The map was first published with border figures in 1607. When Blaeu needed a folio size map of France for his first atlas in 1631, he cut off the borders and a new narrow ornamental frame was engraved along both sides and the upper edge of the map. The map content was extended further to the north and numeral indicating degrees of latitude were added.
The map is the work of the master engraver Josua van den Ende.
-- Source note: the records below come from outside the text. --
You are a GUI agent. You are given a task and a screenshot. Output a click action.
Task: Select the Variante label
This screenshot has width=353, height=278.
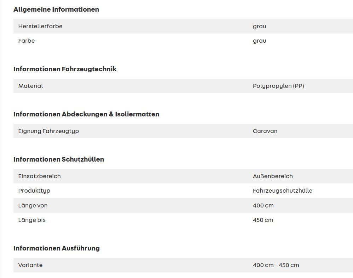pyautogui.click(x=30, y=265)

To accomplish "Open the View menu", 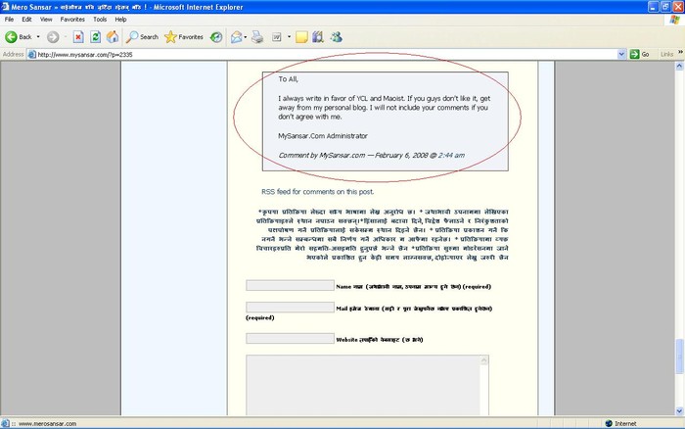I will coord(46,19).
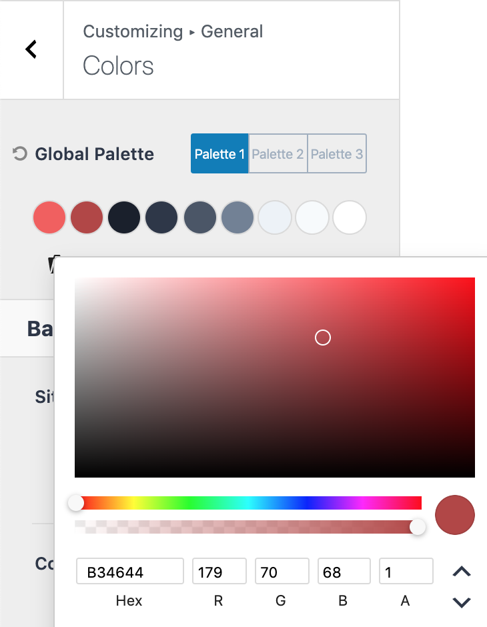Click inside the Hex color input field
Image resolution: width=487 pixels, height=627 pixels.
pos(130,572)
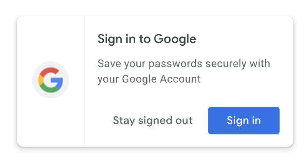Start Google sign-in with the blue button
308x162 pixels.
(x=243, y=121)
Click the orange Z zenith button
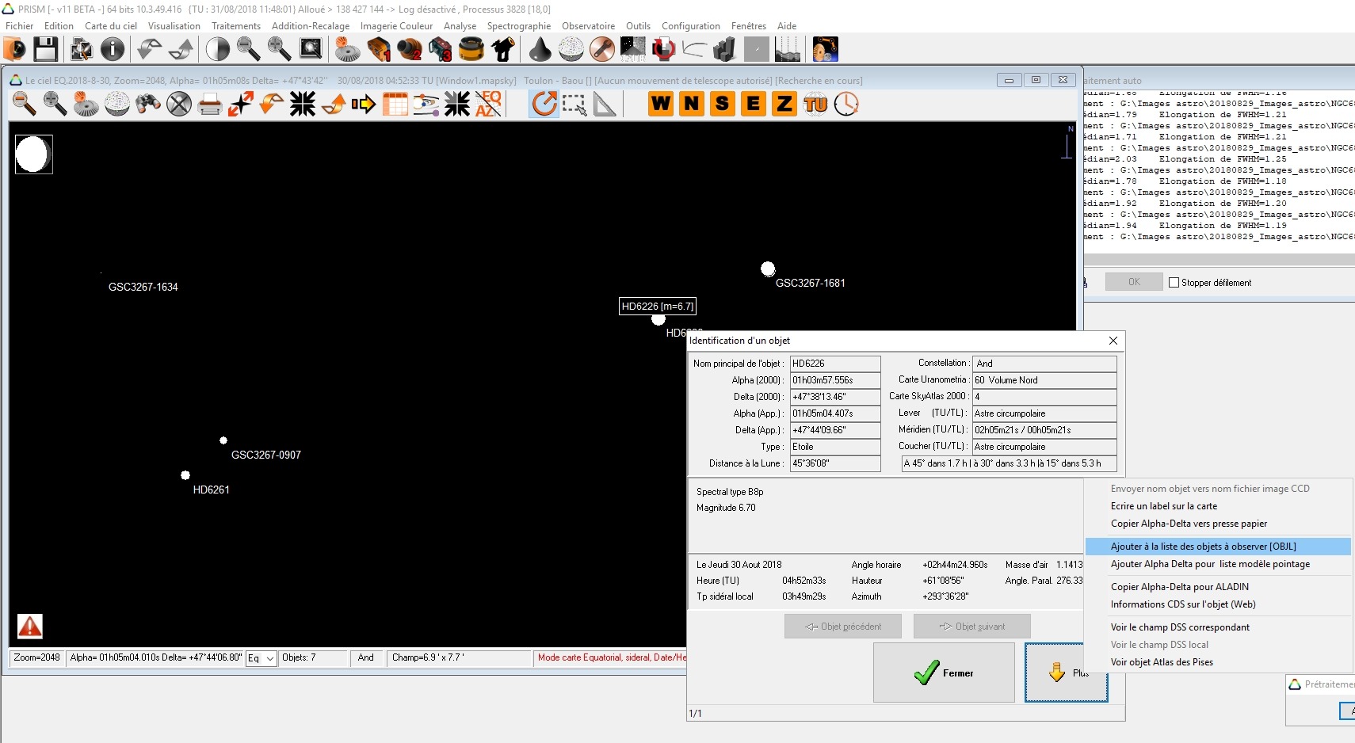Screen dimensions: 1355x743 tap(784, 104)

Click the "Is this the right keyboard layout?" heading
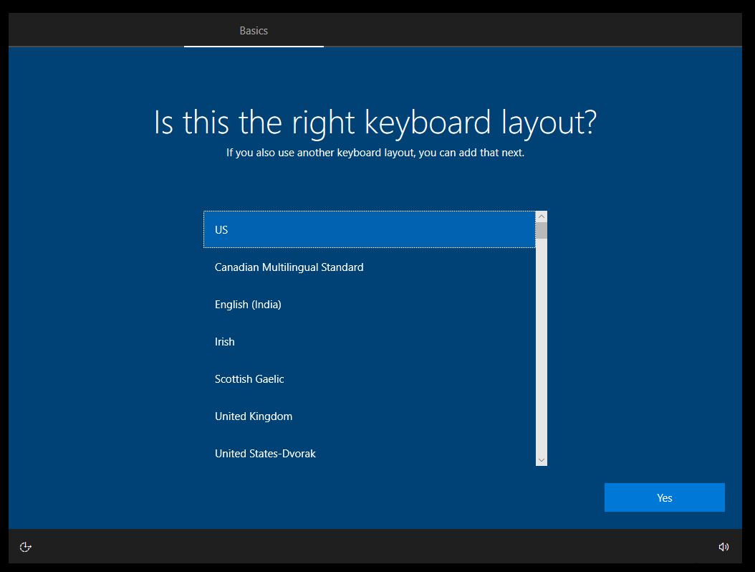[x=375, y=123]
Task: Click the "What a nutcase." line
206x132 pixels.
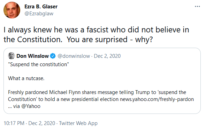Action: (26, 78)
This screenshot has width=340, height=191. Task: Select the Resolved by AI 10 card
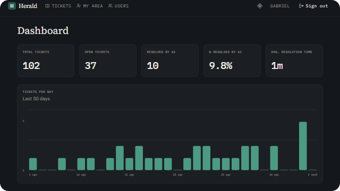coord(170,60)
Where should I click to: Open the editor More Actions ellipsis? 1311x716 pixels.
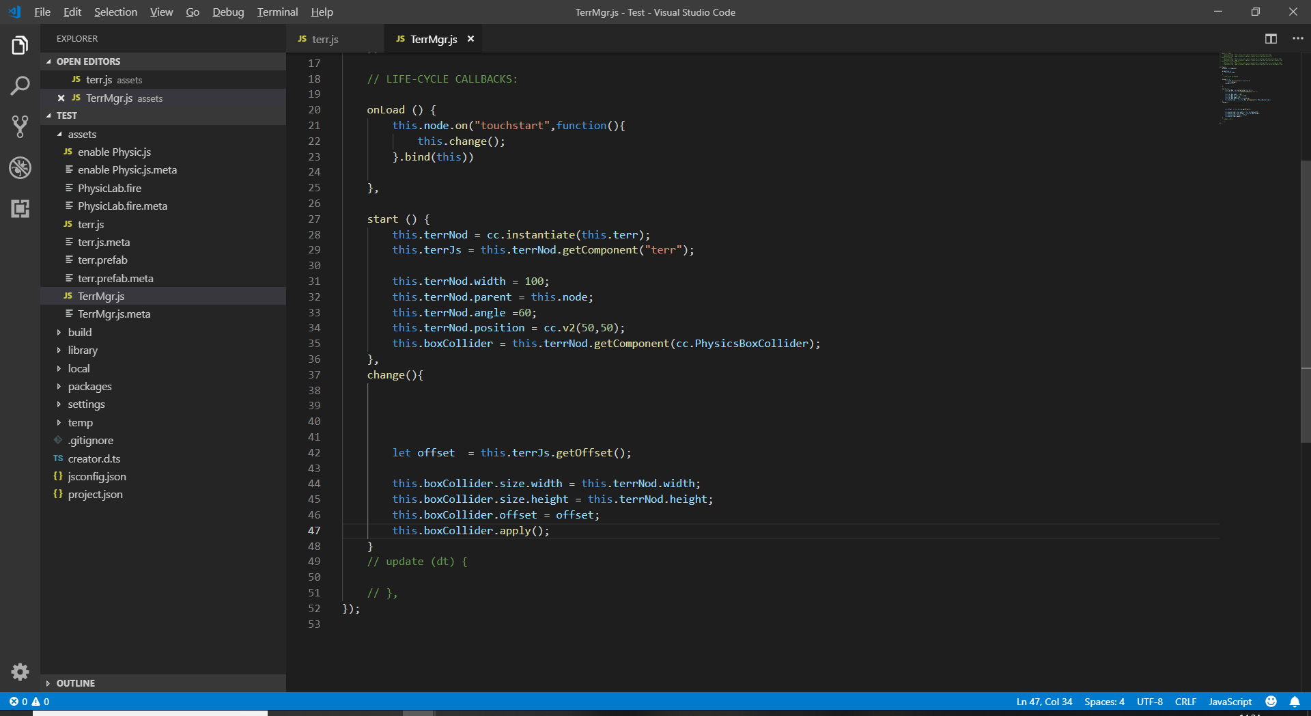(x=1297, y=39)
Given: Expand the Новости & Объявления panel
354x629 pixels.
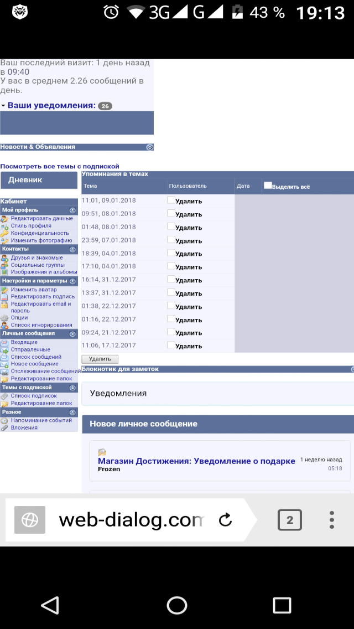Looking at the screenshot, I should [149, 147].
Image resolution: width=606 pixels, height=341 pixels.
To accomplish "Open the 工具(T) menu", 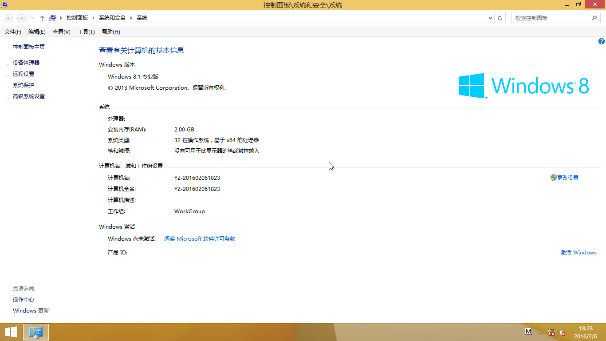I will pyautogui.click(x=86, y=32).
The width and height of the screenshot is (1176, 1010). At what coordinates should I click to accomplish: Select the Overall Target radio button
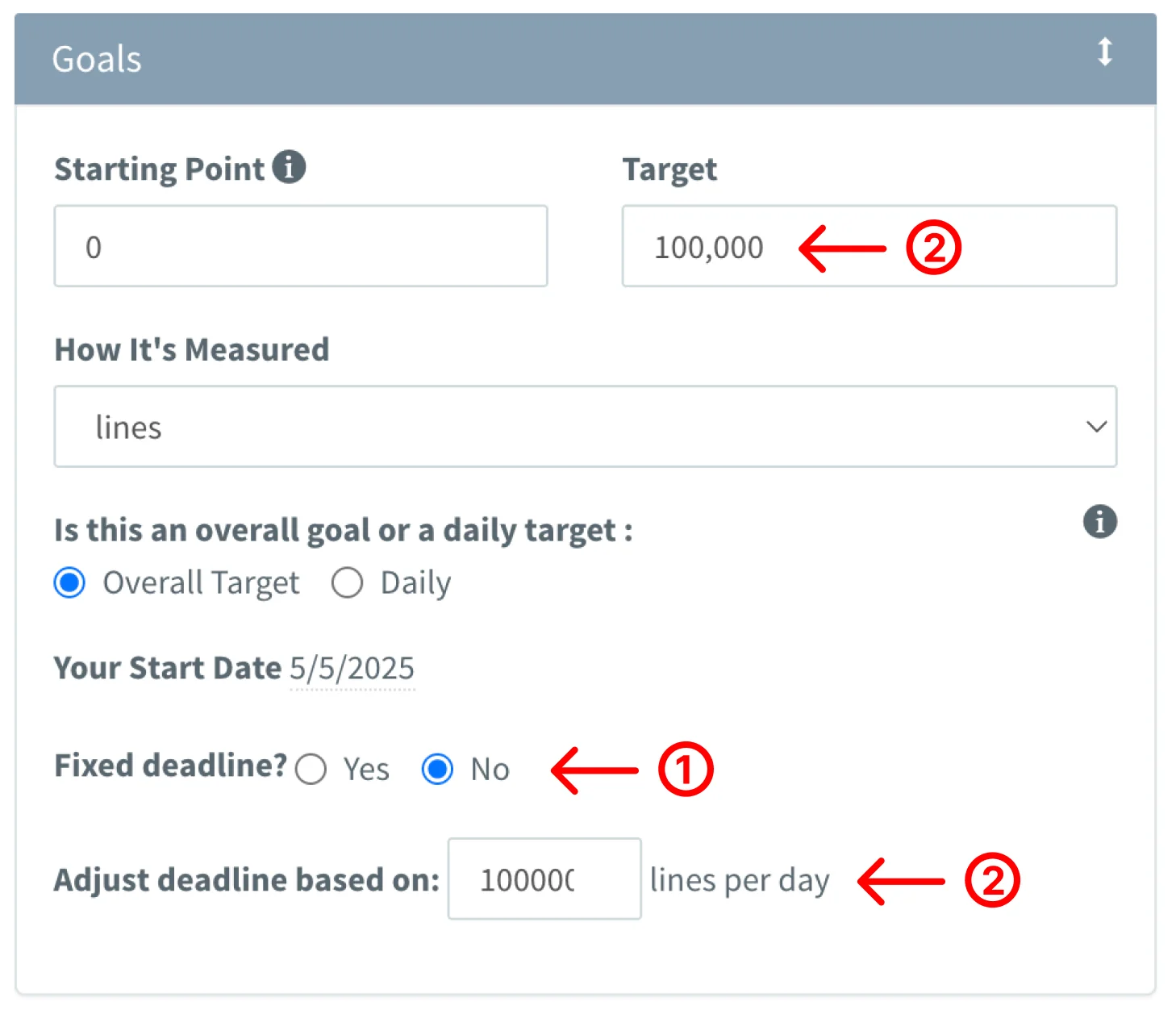coord(69,582)
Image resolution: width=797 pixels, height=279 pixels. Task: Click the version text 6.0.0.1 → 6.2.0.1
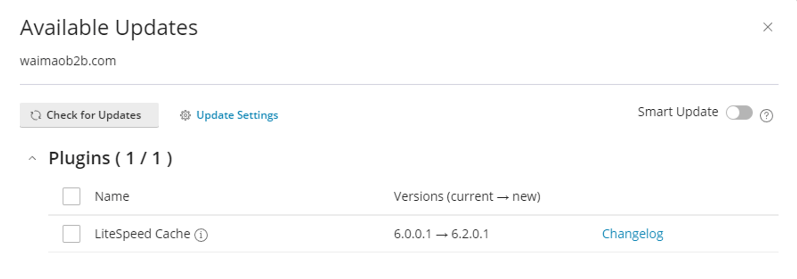[x=442, y=234]
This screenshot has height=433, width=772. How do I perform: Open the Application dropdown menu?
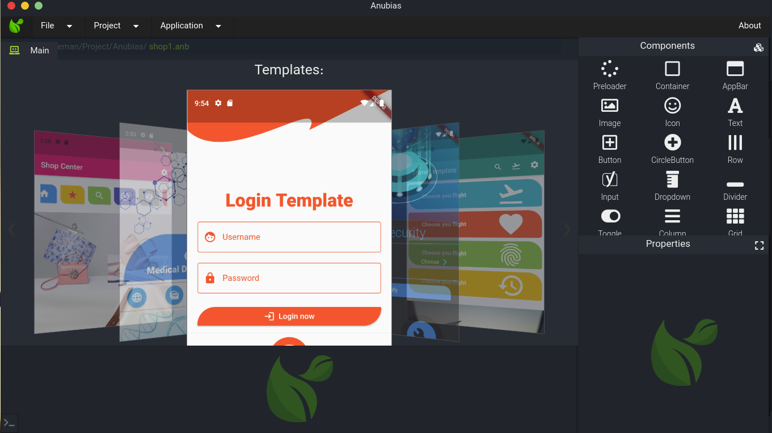click(x=190, y=26)
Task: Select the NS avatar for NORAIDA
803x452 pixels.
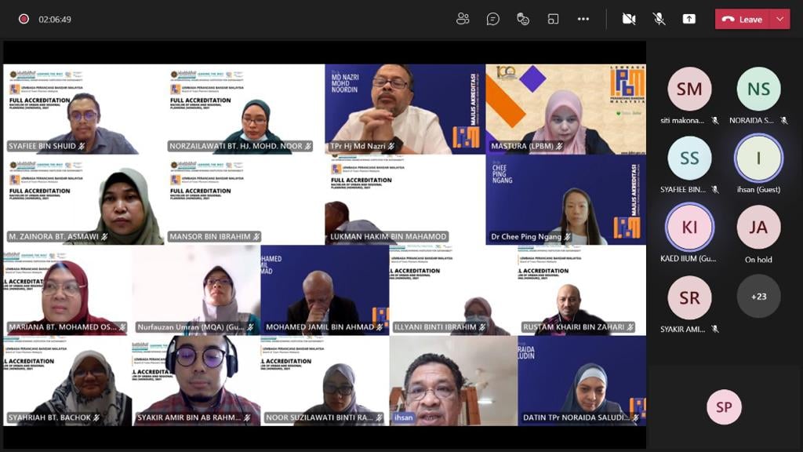Action: [x=758, y=89]
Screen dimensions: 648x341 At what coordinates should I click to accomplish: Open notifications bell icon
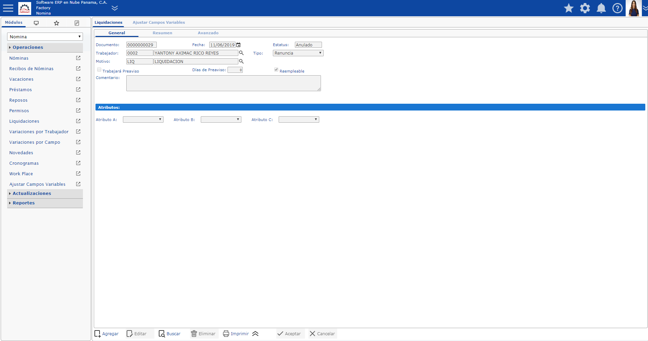pos(601,8)
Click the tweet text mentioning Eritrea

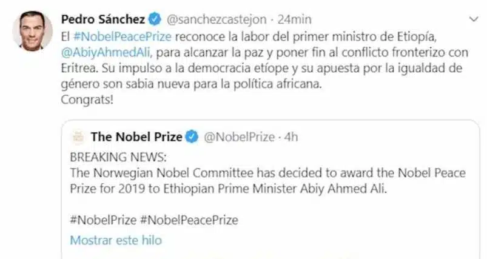point(264,60)
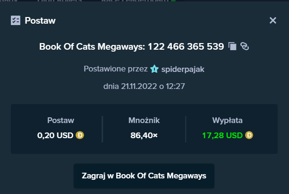
Task: Click the bet date 21.11.2022 o 12:27
Action: click(144, 86)
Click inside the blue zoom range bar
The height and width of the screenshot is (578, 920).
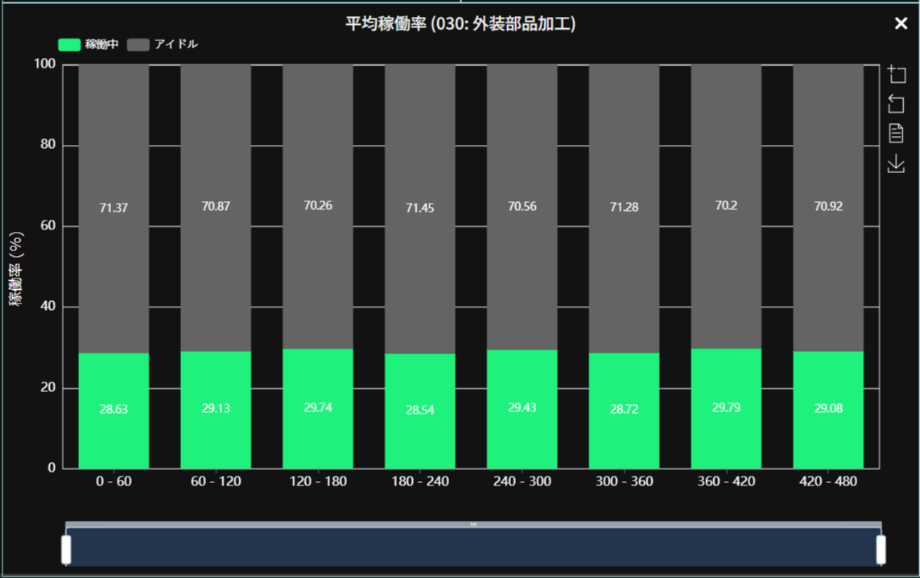pyautogui.click(x=473, y=547)
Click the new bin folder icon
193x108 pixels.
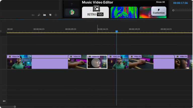(45, 15)
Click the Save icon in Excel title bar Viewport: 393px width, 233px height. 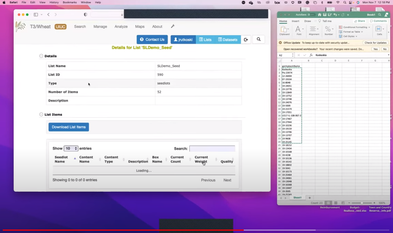325,15
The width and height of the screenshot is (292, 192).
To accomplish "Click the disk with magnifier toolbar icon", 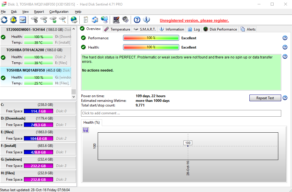I will click(63, 20).
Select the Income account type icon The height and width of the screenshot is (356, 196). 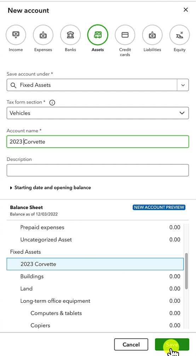click(x=16, y=35)
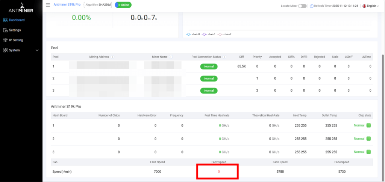This screenshot has width=385, height=182.
Task: Toggle the Locate Miner switch
Action: click(x=302, y=6)
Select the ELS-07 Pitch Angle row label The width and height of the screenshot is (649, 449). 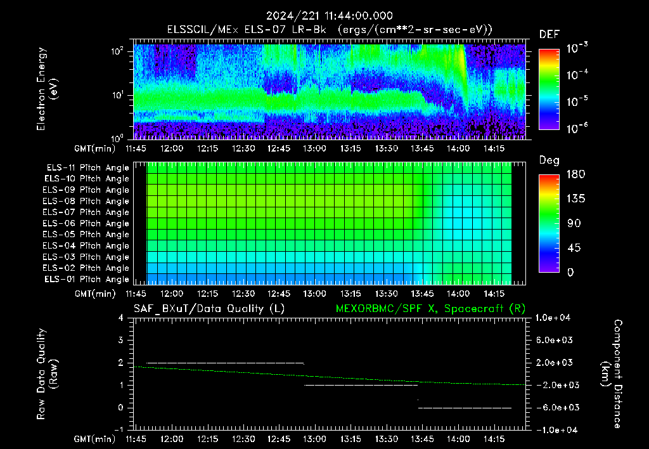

The map is enhanced by the inclusion of a large title cartouche in the lower left corner, sailing ships, a compass rose and the English royal coat-of-arms above it, plus the German royal coat-of-arms and a small explanation table to the right margin.
Willem Janszoon Blaeu (1571-1638) was a prominent Dutch geographer and publisher. Born the son of a herring merchant, Blaeu chose not fish but mathematics and astronomy for his focus. He studied with the famous Danish astronomer Tycho Brahe, with whom he honed his instrument and globe making skills. Blaeu set up shop in Amsterdam, where he sold instruments and globes, published maps, and edited the works of intellectuals like Descartes and Hugo Grotius. In 1635, he released his atlas, Theatrum Orbis Terrarum, sive, Atlas novus.
Willem died in 1638. He had two sons, Cornelis (1610-1648) and Joan (1596-1673). Joan trained as a lawyer, but joined his father’s business rather than practice. After his father’s death, the brothers took over their father’s shop and Joan took on his work as hydrographer to the Dutch East India Company. Later in life, Joan would modify and greatly expand his father’s Atlas novus, eventually releasing his masterpiece, the Atlas maior, between 1662 and 1672.